Once in my room, I went to the Aladdin table and put all my possessions in the box.

“Oh, for heaven’s sake,” Greta said.

She then spotted the photo of her, Robert, and me on the floor. She walked over, picked it up, and put it back on the Genie table.

“Hana, please try to explain to him that this is his home now,” Greta said. She then looked at the Goofy alarm clock that was next to their photo.

“Oh, no, I’m going to be late for the studio,” she said.

Greta got down on the floor with me. I didn’t look at her. “Joey, we want you to be happy here.” She looked at Hana. “Translate,” she ordered.

Hana translated, but I still didn’t look up. Instead, I shook the Dubrovnik snow globe and watched the snow come down over my city.

“Joey, Mommy has to go to work, but when I get home, we’ll make everything better for you.” She cranked her neck toward Hana: “Translate.”

Hana translated, but all I did was give the snow globe another shake.

“It’s nothing, really, right? Do I need to be concerned? I should go to work, right?” Greta asked Hana, who, having only worked for Greta for a few days, was reticent to offer an answer.
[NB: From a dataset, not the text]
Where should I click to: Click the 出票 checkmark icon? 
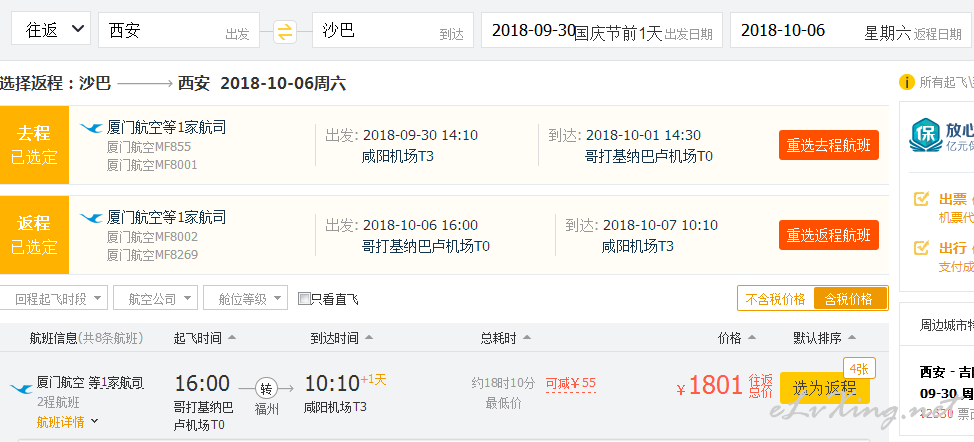pos(921,199)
“Okay, I’m going to work,” Greta said to Hana, her voice uncertain. “Everything will be all right, right?”

“I will take care of him. Don’t you worry, Ms. Powell,” Hana said reassuringly.
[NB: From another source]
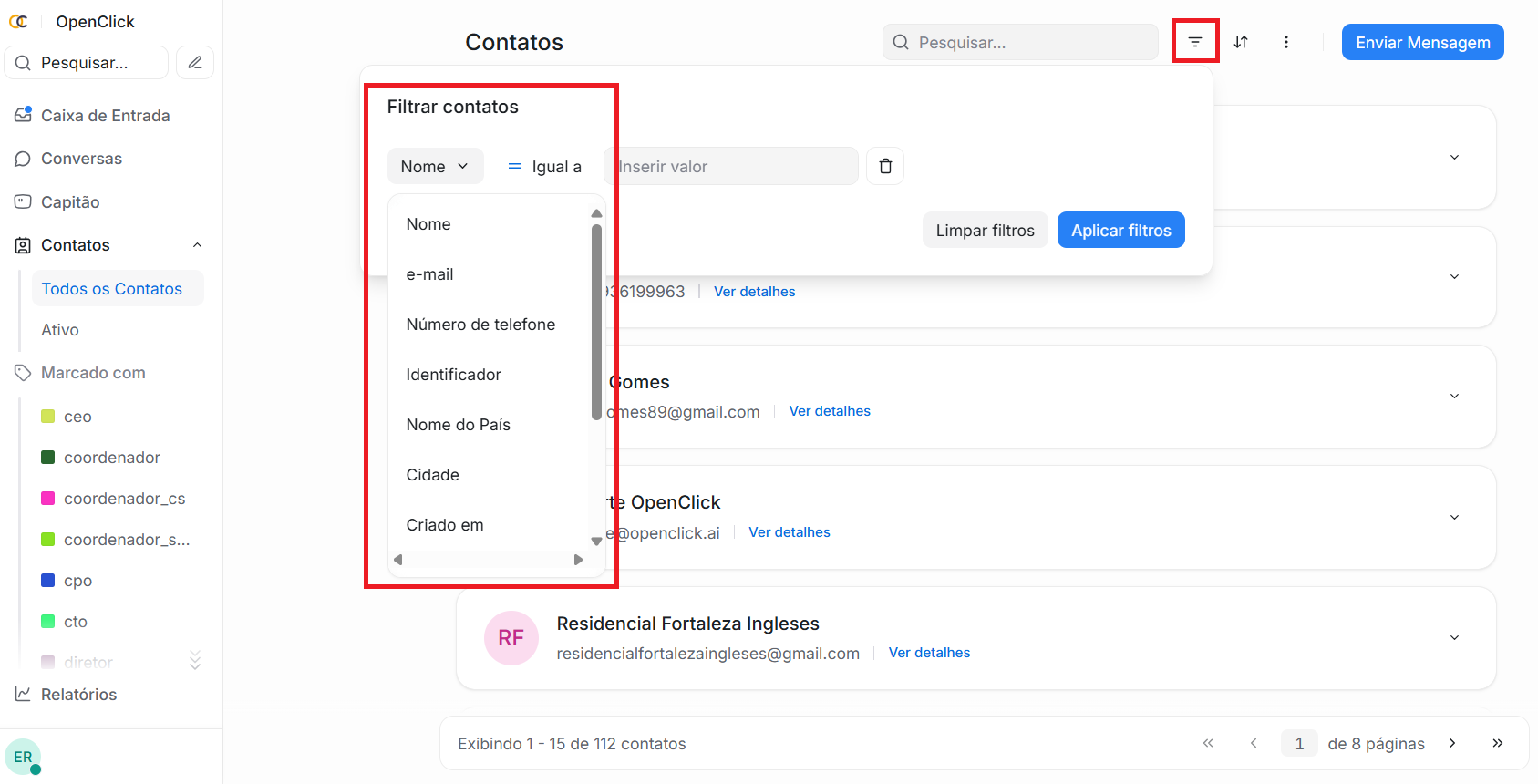
Task: Open the three-dot more options menu
Action: (1285, 42)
“Okay. I’ll call you in a little while. Bye, Joey,” she said to me in a sweet voice, desperate to get even a nugget of sweetness in return. I shook the snow globe again, and she left the room.

My insistence on keeping my possessions from home in my shoe box continued into the next week. My face was in a constant pout and I screamed a lot.

Robert decided it might be a good idea to bring in an expert. A child psychiatrist, Filmore Moody, MD, PhD, and SAG (Screen Actors Guild—Dr. Moody had his own show on cable), came to our house to assess the situation.

After spending forty-five minutes with me, during which he tried to engage me by playing games with blocks and with the stuffed animals that normally were huddled together on top of my bed, Dr. Moody told Robert and Greta that there were no easy solutions to the grief I was experiencing. It was imperative that he see me no fewer than two times a week until I “took root” in my new home.

Eight months later, despite all the games with toys, blocks, and stuffed animals; despite all the crayon drawings and the application of every known modern technique for dealing with my grief—including having me rip up countless photos of Robert and Greta (old head shots were provided by the boxload from their respective talent agencies) until I burned out my aggression toward them—I still hadn’t taken root in my new home.